==== Input

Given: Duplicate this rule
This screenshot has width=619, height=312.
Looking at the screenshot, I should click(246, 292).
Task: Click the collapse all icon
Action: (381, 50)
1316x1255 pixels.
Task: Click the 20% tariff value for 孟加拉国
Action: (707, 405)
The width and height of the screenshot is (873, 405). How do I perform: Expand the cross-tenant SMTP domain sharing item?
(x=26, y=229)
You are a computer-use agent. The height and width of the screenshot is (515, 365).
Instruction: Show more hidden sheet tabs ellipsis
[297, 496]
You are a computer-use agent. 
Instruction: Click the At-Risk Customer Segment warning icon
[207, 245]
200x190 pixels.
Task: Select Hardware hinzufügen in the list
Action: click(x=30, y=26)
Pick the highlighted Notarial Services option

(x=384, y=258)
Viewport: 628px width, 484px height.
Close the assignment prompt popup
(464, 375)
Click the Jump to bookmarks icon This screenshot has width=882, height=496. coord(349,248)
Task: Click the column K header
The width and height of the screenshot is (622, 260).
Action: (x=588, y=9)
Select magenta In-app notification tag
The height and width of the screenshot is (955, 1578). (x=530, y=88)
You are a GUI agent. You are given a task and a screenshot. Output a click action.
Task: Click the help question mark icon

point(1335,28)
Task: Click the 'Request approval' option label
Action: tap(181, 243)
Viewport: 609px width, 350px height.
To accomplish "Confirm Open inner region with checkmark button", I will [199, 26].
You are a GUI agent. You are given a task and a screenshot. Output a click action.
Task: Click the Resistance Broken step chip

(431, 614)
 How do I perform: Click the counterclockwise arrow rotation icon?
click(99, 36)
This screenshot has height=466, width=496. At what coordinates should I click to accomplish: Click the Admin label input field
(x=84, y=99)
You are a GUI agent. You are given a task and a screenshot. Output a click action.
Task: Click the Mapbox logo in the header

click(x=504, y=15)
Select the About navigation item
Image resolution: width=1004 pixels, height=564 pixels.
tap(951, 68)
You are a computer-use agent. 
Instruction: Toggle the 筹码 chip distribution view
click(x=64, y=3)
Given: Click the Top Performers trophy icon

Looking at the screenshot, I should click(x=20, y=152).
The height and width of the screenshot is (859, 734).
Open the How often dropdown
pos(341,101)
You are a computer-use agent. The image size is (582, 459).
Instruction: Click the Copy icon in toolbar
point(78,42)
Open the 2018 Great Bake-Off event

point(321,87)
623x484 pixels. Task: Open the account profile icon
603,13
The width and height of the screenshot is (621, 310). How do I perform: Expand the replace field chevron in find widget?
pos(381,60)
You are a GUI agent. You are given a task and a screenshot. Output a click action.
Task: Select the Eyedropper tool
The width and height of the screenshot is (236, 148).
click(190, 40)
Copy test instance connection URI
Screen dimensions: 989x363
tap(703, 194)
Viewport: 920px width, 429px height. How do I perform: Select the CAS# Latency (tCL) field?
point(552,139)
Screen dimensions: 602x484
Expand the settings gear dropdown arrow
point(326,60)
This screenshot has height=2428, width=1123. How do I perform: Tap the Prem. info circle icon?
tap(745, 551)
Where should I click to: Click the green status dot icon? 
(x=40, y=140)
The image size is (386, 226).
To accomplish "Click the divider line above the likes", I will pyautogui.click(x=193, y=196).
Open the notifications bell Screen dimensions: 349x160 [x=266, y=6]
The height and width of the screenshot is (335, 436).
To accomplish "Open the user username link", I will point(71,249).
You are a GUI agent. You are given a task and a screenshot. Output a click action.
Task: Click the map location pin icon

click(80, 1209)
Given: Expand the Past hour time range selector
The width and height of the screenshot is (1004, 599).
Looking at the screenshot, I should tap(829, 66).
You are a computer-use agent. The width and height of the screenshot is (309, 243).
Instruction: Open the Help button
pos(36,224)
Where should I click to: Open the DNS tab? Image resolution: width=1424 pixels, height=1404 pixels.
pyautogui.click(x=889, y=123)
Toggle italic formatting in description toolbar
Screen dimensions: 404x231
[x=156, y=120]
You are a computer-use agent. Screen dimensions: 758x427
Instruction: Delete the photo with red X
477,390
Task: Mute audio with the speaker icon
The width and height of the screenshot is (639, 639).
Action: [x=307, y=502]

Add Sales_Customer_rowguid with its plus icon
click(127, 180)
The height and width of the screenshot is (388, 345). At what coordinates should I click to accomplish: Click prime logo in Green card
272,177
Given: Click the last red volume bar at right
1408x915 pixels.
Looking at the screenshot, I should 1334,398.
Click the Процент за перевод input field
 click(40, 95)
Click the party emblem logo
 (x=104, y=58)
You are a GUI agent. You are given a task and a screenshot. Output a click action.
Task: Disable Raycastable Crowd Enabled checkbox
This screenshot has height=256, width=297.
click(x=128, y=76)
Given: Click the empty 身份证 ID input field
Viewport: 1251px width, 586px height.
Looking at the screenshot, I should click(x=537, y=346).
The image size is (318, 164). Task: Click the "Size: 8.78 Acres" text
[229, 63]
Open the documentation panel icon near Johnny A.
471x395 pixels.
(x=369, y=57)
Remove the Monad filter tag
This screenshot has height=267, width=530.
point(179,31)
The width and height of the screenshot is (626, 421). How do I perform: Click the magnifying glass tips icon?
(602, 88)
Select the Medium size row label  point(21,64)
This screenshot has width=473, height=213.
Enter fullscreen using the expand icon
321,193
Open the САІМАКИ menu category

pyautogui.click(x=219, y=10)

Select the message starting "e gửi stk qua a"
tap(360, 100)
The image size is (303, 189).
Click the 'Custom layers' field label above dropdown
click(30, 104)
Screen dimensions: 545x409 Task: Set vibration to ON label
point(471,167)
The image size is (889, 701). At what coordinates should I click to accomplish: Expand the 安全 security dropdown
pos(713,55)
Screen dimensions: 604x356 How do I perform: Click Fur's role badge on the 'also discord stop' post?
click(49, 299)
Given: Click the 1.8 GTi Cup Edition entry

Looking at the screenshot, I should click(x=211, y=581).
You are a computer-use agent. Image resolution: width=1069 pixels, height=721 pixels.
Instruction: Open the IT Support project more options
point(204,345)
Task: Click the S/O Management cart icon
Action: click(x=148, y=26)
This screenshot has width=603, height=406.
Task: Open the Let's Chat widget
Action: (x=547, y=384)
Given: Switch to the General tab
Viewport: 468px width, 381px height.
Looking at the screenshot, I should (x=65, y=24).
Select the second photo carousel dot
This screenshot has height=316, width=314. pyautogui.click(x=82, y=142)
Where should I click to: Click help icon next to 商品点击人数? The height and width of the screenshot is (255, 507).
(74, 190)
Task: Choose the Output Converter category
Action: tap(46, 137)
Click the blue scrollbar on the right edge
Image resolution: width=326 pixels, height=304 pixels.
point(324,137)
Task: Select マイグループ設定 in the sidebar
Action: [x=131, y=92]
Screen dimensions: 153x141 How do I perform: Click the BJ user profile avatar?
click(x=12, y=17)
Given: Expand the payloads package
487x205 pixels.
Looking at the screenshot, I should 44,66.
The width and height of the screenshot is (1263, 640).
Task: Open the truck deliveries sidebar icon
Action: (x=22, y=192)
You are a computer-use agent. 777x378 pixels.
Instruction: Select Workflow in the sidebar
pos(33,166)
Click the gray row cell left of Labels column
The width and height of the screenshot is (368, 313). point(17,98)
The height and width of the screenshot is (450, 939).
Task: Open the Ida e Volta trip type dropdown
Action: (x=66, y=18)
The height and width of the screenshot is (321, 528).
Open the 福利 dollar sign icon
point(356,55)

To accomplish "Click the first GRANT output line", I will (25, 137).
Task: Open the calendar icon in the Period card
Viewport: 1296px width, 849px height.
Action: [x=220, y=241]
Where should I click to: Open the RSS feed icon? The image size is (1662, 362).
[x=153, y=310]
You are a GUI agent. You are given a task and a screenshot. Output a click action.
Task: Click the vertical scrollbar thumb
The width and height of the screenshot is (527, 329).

========

**What needs to be done:** Reproduce all of the entries above, replacing "GUI agent" with "interface agent" wherever it occurs and leaving everything else unchanged.

**The completed task:**
Given: Duplicate this rule
This screenshot has width=619, height=312.
Looking at the screenshot, I should click(246, 292).
Task: Click the collapse all icon
Action: (381, 50)
1316x1255 pixels.
Task: Click the 20% tariff value for 孟加拉国
Action: (707, 405)
The width and height of the screenshot is (873, 405). How do I perform: Expand the cross-tenant SMTP domain sharing item?
(x=26, y=229)
You are a computer-use agent. The height and width of the screenshot is (515, 365).
Instruction: Show more hidden sheet tabs ellipsis
[297, 496]
You are a computer-use agent. 
Instruction: Click the At-Risk Customer Segment warning icon
[207, 245]
200x190 pixels.
Task: Select Hardware hinzufügen in the list
Action: click(x=30, y=26)
Pick the highlighted Notarial Services option

(x=384, y=258)
Viewport: 628px width, 484px height.
Close the assignment prompt popup
(464, 375)
Click the Jump to bookmarks icon This screenshot has width=882, height=496. coord(349,248)
Task: Click the column K header
The width and height of the screenshot is (622, 260).
Action: (x=588, y=9)
Select magenta In-app notification tag
The height and width of the screenshot is (955, 1578). (x=530, y=88)
You are a interface agent. You are given a task and a screenshot. Output a click action.
Task: Click the help question mark icon

point(1335,28)
Task: Click the 'Request approval' option label
Action: tap(181, 243)
Viewport: 609px width, 350px height.
To accomplish "Confirm Open inner region with checkmark button", I will [199, 26].
You are a interface agent. You are given a task and a screenshot. Output a click action.
Task: Click the Resistance Broken step chip

(431, 614)
 How do I perform: Click the counterclockwise arrow rotation icon?
click(99, 36)
This screenshot has height=466, width=496. At what coordinates should I click to accomplish: Click the Admin label input field
(x=84, y=99)
You are a interface agent. You are given a task and a screenshot. Output a click action.
Task: Click the Mapbox logo in the header

click(x=504, y=15)
Select the About navigation item
Image resolution: width=1004 pixels, height=564 pixels.
tap(951, 68)
You are a computer-use agent. 
Instruction: Toggle the 筹码 chip distribution view
click(x=64, y=3)
Given: Click the Top Performers trophy icon

Looking at the screenshot, I should click(x=20, y=152).
The height and width of the screenshot is (859, 734).
Open the How often dropdown
pos(341,101)
You are a computer-use agent. The image size is (582, 459).
Instruction: Click the Copy icon in toolbar
point(78,42)
Open the 2018 Great Bake-Off event

point(321,87)
623x484 pixels. Task: Open the account profile icon
603,13
The width and height of the screenshot is (621, 310). How do I perform: Expand the replace field chevron in find widget?
pos(381,60)
You are a interface agent. You are given a task and a screenshot. Output a click action.
Task: Select the Eyedropper tool
The width and height of the screenshot is (236, 148).
click(190, 40)
Copy test instance connection URI
Screen dimensions: 989x363
tap(703, 194)
Viewport: 920px width, 429px height. How do I perform: Select the CAS# Latency (tCL) field?
point(552,139)
Screen dimensions: 602x484
Expand the settings gear dropdown arrow
point(326,60)
This screenshot has height=2428, width=1123. How do I perform: Tap the Prem. info circle icon?
tap(745, 551)
Where should I click to: Click the green status dot icon? 
(x=40, y=140)
The image size is (386, 226).
To accomplish "Click the divider line above the likes", I will pyautogui.click(x=193, y=196).
Open the notifications bell Screen dimensions: 349x160 [x=266, y=6]
The height and width of the screenshot is (335, 436).
To accomplish "Open the user username link", I will point(71,249).
You are a interface agent. You are given a task and a screenshot. Output a click action.
Task: Click the map location pin icon

click(80, 1209)
Given: Expand the Past hour time range selector
The width and height of the screenshot is (1004, 599).
Looking at the screenshot, I should tap(829, 66).
You are a computer-use agent. The width and height of the screenshot is (309, 243).
Instruction: Open the Help button
pos(36,224)
Where should I click to: Open the DNS tab? Image resolution: width=1424 pixels, height=1404 pixels.
pyautogui.click(x=889, y=123)
Toggle italic formatting in description toolbar
Screen dimensions: 404x231
[x=156, y=120]
You are a computer-use agent. Screen dimensions: 758x427
Instruction: Delete the photo with red X
477,390
Task: Mute audio with the speaker icon
The width and height of the screenshot is (639, 639).
Action: [x=307, y=502]

Add Sales_Customer_rowguid with its plus icon
click(127, 180)
The height and width of the screenshot is (388, 345). At what coordinates should I click to accomplish: Click prime logo in Green card
272,177
Given: Click the last red volume bar at right
1408x915 pixels.
Looking at the screenshot, I should 1334,398.
Click the Процент за перевод input field
 click(40, 95)
Click the party emblem logo
 (x=104, y=58)
You are a interface agent. You are given a task and a screenshot. Output a click action.
Task: Disable Raycastable Crowd Enabled checkbox
This screenshot has height=256, width=297.
click(x=128, y=76)
Given: Click the empty 身份证 ID input field
Viewport: 1251px width, 586px height.
Looking at the screenshot, I should click(x=537, y=346).
The image size is (318, 164). Task: Click the "Size: 8.78 Acres" text
[229, 63]
Open the documentation panel icon near Johnny A.
471x395 pixels.
(x=369, y=57)
Remove the Monad filter tag
This screenshot has height=267, width=530.
point(179,31)
The width and height of the screenshot is (626, 421). How do I perform: Click the magnifying glass tips icon?
(602, 88)
Select the Medium size row label  point(21,64)
This screenshot has width=473, height=213.
Enter fullscreen using the expand icon
321,193
Open the САІМАКИ menu category

pyautogui.click(x=219, y=10)

Select the message starting "e gửi stk qua a"
tap(360, 100)
The image size is (303, 189).
Click the 'Custom layers' field label above dropdown
click(30, 104)
Screen dimensions: 545x409 Task: Set vibration to ON label
point(471,167)
The image size is (889, 701). At what coordinates should I click to accomplish: Expand the 安全 security dropdown
pos(713,55)
Screen dimensions: 604x356 How do I perform: Click Fur's role badge on the 'also discord stop' post?
click(49, 299)
Given: Click the 1.8 GTi Cup Edition entry

Looking at the screenshot, I should click(x=211, y=581).
You are a computer-use agent. Image resolution: width=1069 pixels, height=721 pixels.
Instruction: Open the IT Support project more options
point(204,345)
Task: Click the S/O Management cart icon
Action: click(x=148, y=26)
This screenshot has width=603, height=406.
Task: Open the Let's Chat widget
Action: (x=547, y=384)
Given: Switch to the General tab
Viewport: 468px width, 381px height.
Looking at the screenshot, I should (x=65, y=24).
Select the second photo carousel dot
This screenshot has height=316, width=314. pyautogui.click(x=82, y=142)
Where should I click to: Click help icon next to 商品点击人数? The height and width of the screenshot is (255, 507).
(74, 190)
Task: Choose the Output Converter category
Action: tap(46, 137)
Click the blue scrollbar on the right edge
Image resolution: width=326 pixels, height=304 pixels.
point(324,137)
Task: Select マイグループ設定 in the sidebar
Action: [x=131, y=92]
Screen dimensions: 153x141 How do I perform: Click the BJ user profile avatar?
click(x=12, y=17)
Given: Expand the payloads package
487x205 pixels.
Looking at the screenshot, I should 44,66.
The width and height of the screenshot is (1263, 640).
Task: Open the truck deliveries sidebar icon
Action: (x=22, y=192)
You are a computer-use agent. 777x378 pixels.
Instruction: Select Workflow in the sidebar
pos(33,166)
Click the gray row cell left of Labels column
The width and height of the screenshot is (368, 313). point(17,98)
The height and width of the screenshot is (450, 939).
Task: Open the Ida e Volta trip type dropdown
Action: (x=66, y=18)
The height and width of the screenshot is (321, 528).
Open the 福利 dollar sign icon
point(356,55)

To accomplish "Click the first GRANT output line", I will (25, 137).
Task: Open the calendar icon in the Period card
Viewport: 1296px width, 849px height.
Action: [x=220, y=241]
Where should I click to: Open the RSS feed icon? The image size is (1662, 362).
[x=153, y=310]
You are a interface agent. You are given a task and a screenshot. Output a click action.
Task: Click the vertical scrollbar thumb
The width and height of the screenshot is (527, 329).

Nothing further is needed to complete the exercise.